Senin, 30 September 2019 09:51 UTC
Anggota Satlantas Polres Banyuwangi membimbing anak-anak beraktivitas di sekitar Kendaraan Perpustakaan Keliling dalam acara bakti sosial HUT Lalulintas 2019. Foto: Ahmad Suudi.
JATIMNET.COM, Banyuwangi – Founder Rumah Literasi Indonesia (RLI) Tunggul Harwanto menjelaskan telah ada lima rumah baca di Banyuwangi yang muncul kemudian tutup. Atas dasar itulah RLI mendorong aktivis rumah baca untuk segera menyusun perencanaan yang lebih matang.
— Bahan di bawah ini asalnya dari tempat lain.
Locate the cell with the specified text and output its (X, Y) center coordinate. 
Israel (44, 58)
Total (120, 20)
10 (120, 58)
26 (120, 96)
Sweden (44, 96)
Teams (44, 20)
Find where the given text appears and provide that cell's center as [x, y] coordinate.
Perencanaan tersebut untuk menghindarkan rumah baca atau perpustakaan masyarakat tutup. Perencanaan itu sekaligus meningkatkan minat baca di Indonesia. Sebab dalam laporan Unesco pada 2012, hanya 250 ribu atau 0,001 persen yang memiliki minat baca dari 250 juta penduduk Indonesia.
“Kalau tidak, banyak rumah baca yang tidak tahu tujuan kegiatannya, minimal lima tahun ke depan,” kata Tunggul setelah mengisi acara Safari Gerakan Gemar Membaca di Banyuwangi, Senin 30 September 2019.
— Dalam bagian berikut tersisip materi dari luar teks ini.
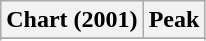
Chart (2001) [72, 20]
Peak [174, 20]
Determine the [x, y] coordinate at the center of the cell enclosing the given text.  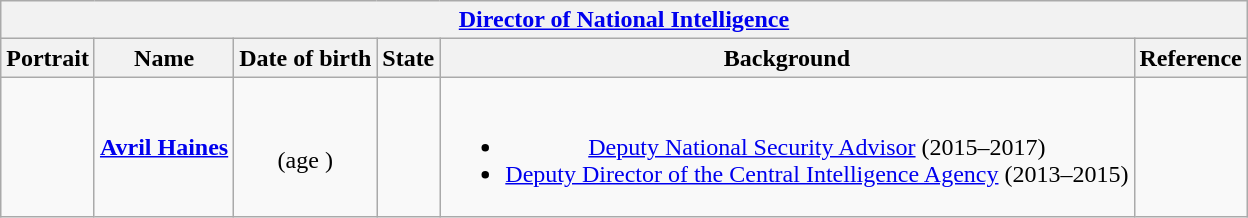
State [408, 58]
(age ) [306, 147]
Reference [1190, 58]
Avril Haines [164, 147]
Deputy National Security Advisor (2015–2017)Deputy Director of the Central Intelligence Agency (2013–2015) [787, 147]
Name [164, 58]
Date of birth [306, 58]
Background [787, 58]
Director of National Intelligence [624, 20]
Portrait [48, 58]
Determine the [x, y] coordinate at the center of the cell enclosing the given text.  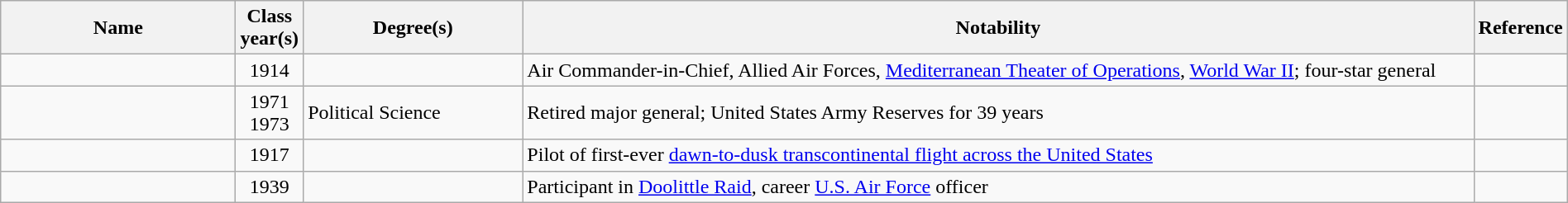
1914 [270, 70]
1939 [270, 187]
Reference [1520, 28]
Class year(s) [270, 28]
Pilot of first-ever dawn-to-dusk transcontinental flight across the United States [998, 155]
Air Commander-in-Chief, Allied Air Forces, Mediterranean Theater of Operations, World War II; four-star general [998, 70]
Notability [998, 28]
Retired major general; United States Army Reserves for 39 years [998, 112]
Political Science [414, 112]
Participant in Doolittle Raid, career U.S. Air Force officer [998, 187]
19711973 [270, 112]
Name [118, 28]
Degree(s) [414, 28]
1917 [270, 155]
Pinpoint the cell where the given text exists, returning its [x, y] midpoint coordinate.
BACA JUGA: Genjot Literasi, Pemkot Surabaya Tambah 66 Taman Bacaan Masyarakat
Selain menghindari kelayuan, perencanaan bisa menjaga semangat anak-anak dan mengukur dampak kegiatan-kegiatan yang dilaksanakan. Pasalnya tidak hanya membaca buku, taman baca harus bisa menyediakan kegiatan-kegiatan lain dengan tujuan pembangunan sumber daya manusia (SDM).
Penyusunan perencanaan, lanjut Tunggul, bisa dilakukan dengan pertemuan tiga bulan sekali dengan para relawan. Di sana digali masalah yang dilihat oleh banyak mata itu, hingga penyelesaiannya dimasukkan dalam target kegiatan rumah baca.
“Dari sana kita bisa buat perencanaan apa yang dibutuhkan. Supaya rumah baca tidak hanya urusi buku, tetapi juga kemajuan teknologi, permasalahan sosial, dan agar kemampuan anak-anak tumbuh diasah di rumah baca," Tunggul menjelaskan.
BACA JUGA: Perbanyak Literasi, Sejumlah Perguruan Tinggi Malang Gelar Lapak Baca
Sementara itu, Kepala Bidang Pengembangan Perpustakaan Umum dan Khusus Perpusnas, Nurhadi Saputra mengatakan Indonesia memiliki jumlah perpustakaan terbanyak dari negara-negara lain. Namun kualitas perpustakaan masih memprihatinkan, terutama di Indonesia bagian timur.
Dikatakannya menjadi program pemerintah tahun ini mendampingi 300 perpustakaan desa di berbagai daerah menjadi perpustakaan inklusif. Dia mencontohkan di Kabupaten Gunung Kidul ada perpustakaan inklusi yang mendampingi masyarakat sekitar membangun usaha makanan olahan.
“Kami berharap stimulan-stimulan yang kami berikan ke provinsi ataupun kabupaten, tumbuh inisiatif dari mereka untuk mengembangkan minat baca,” kata Nurhadi.